Stories of early successes help both education and health systems leaders gain confidence about innovations. A habit of disseminating stories about successful pilots advances the effort and celebrates accomplishments. A task force, point person, or administrative infrastructure as the champion for clinical site network activities is critical for success. In addition, all representatives of the education enterprise should be facile with concrete success stories of medical students making a difference. For example, at the UCSF SOM students helped design a sustainable process integrated into the electronic health record that led to improved osteoporosis screening rates for patients at high risk of fractures at one clinic. Sharing such success stories on the school’s Web site and during meetings helped other sites brainstorm opportunities for engaging students in improving care.
Strategy 7: Consolidate gains (Kotter) while beginning evaluation and feedback (Kern).
Partnerships between medical schools and health systems require relationship-building “marathons” rather than “sprints.” The process involves multiple conversations to build a collective vision, generate ideas, solve problems, share goals, and identify an implementation model. Developing long-term partnerships involves scheduling periodic in-person meetings and follow-up phone calls. The PSCOM and UCSF SOM are planning intentional performance improvement cycles in the coming years to address unanticipated issues at each clinical site over time. Staff may need reminders of programmatic goals, and student systems roles may need to be renegotiated. Additionally, unexpected personnel turnover can occur with little notice. Our site-based implementation teams are ready for just-in-time support of students and sites for immediate response to such unanticipated changes. If particular partnerships prove ineffective, backup clinical sites may be necessary. In short, a new partnership will include challenges, and so requires a process for continuous improvement.
* * * *
→ WHAT YOU NEED TO DO:
1/ In the passage on medical school and health system partnerships, what do the multiple conversations aim to accomplish? List each aim.
2/ Write the next part of the passage on medical school and health system partnerships, continuing from its final sentence.
The listing comes from a source separate from the passage on medical school and health system partnerships.

[Extracted data entries]
* * * *
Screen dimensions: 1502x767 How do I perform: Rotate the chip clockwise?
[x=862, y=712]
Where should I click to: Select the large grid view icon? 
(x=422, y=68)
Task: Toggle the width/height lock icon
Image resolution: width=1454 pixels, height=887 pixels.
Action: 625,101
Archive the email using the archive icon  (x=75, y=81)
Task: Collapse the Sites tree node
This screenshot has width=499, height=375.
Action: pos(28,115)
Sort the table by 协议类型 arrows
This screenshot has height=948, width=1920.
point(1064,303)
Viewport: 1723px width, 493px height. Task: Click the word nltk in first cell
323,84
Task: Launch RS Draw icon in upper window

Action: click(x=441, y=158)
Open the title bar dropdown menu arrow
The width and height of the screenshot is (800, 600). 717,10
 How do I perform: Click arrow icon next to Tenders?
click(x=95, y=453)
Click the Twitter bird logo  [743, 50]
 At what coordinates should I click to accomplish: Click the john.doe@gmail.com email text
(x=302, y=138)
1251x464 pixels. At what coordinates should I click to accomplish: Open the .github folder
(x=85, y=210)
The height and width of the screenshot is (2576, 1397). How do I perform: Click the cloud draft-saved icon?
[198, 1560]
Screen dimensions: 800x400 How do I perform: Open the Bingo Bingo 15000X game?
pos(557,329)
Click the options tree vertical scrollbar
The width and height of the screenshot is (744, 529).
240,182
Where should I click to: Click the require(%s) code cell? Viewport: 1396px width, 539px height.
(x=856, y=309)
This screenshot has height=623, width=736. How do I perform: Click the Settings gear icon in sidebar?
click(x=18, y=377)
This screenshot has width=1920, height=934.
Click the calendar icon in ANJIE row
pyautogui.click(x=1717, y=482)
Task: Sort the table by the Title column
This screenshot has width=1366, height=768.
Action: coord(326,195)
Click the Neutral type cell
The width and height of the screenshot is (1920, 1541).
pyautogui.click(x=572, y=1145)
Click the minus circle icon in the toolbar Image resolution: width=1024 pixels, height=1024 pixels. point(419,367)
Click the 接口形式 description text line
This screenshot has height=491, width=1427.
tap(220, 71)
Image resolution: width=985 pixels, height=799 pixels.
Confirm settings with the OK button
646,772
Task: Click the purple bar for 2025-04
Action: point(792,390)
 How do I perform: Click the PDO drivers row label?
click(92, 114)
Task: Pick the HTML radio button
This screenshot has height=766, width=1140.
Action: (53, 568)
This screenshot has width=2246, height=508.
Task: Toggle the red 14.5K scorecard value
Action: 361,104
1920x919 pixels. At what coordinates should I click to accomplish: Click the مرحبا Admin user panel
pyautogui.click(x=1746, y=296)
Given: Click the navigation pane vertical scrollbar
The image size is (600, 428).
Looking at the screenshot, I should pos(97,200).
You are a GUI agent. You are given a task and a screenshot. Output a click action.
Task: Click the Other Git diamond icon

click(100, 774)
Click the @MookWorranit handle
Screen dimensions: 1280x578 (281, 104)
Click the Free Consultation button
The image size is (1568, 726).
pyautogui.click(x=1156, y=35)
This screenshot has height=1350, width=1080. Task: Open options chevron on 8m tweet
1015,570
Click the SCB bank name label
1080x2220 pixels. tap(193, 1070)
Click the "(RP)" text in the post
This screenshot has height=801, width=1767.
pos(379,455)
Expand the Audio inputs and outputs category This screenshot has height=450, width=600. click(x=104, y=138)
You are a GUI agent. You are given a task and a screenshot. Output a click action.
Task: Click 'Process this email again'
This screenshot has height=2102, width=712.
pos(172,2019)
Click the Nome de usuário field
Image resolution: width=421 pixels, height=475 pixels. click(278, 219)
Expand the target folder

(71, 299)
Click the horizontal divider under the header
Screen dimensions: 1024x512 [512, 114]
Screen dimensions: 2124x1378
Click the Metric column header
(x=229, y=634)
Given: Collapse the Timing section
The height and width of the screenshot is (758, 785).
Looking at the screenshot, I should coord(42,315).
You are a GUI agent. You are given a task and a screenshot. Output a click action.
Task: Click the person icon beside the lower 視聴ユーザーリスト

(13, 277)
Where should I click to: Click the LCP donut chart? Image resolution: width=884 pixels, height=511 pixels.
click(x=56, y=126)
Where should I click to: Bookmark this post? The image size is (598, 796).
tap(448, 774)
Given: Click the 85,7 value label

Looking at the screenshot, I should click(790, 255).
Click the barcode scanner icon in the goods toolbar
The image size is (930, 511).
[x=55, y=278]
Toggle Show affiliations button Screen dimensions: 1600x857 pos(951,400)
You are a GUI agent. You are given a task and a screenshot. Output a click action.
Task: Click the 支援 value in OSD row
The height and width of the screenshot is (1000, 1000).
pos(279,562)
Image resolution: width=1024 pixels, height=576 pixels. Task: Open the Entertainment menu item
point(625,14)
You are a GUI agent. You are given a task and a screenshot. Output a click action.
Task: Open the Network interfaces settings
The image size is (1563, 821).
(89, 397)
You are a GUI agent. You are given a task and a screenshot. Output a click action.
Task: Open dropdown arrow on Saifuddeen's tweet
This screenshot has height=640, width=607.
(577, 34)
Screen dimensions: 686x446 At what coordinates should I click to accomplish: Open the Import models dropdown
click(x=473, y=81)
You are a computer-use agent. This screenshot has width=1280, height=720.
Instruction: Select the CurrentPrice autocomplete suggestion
* * * *
→ RESULTS:
1/
- Build a collective vision
- Generate ideas
- Solve problems
- Share goals
- Identify an implementation model

2/
Strategy 8: Anchor new approaches in the culture (Kotter) while continuing evaluation and feedback (Kern).
At both the PSCOM and UCSF SOM, and increasingly across the country, a mounting body of work is helping to establish health systems science as a priority area in the education and clinical missions.7 Our approach is a practical one for integrating what some have referred to as an emerging “third science” of medical education—which complements the basic and clinical sciences and includes course work and application of various systems-related topics, including the evidence underlying interprofessional teamwork, population health, patient safety, and quality improvement.10 Furthermore, with this work, students contributing as professionals-in-training may eventually become a welcome norm for health systems, as from day one, they would learn an integrated triad of biomedical, clinical, and systems topics, simulating the work of physicians today. For academic institutions, the quality of the medical school has implications for the success of the health system, and vice versa. Value-added clinical systems roles for students allow medical education to help advance the health system, creating synergy for long-term success.
Medical education and health systems have traditionally operated in silos. Clinical systems prioritize efficiency and quality, while medical education emphasizes knowledge and apprenticeships. These different mental models can be transformed to build effective collaborations. As care delivery and medical education undergo reform, medical students can learn and contribute to health systems. Applying Kern’s steps for curriculum development and Kotter’s steps for change management as an integrated framework can lead to value-added clinical systems learning roles for medical students, meaningful partnerships between education and clinical enterprises, and a generation of future physicians prepared to lead health systems change.
Acknowledgments: The authors would like to acknowledge the clinicians in collaborating health systems who hosted students for systems educational experiences.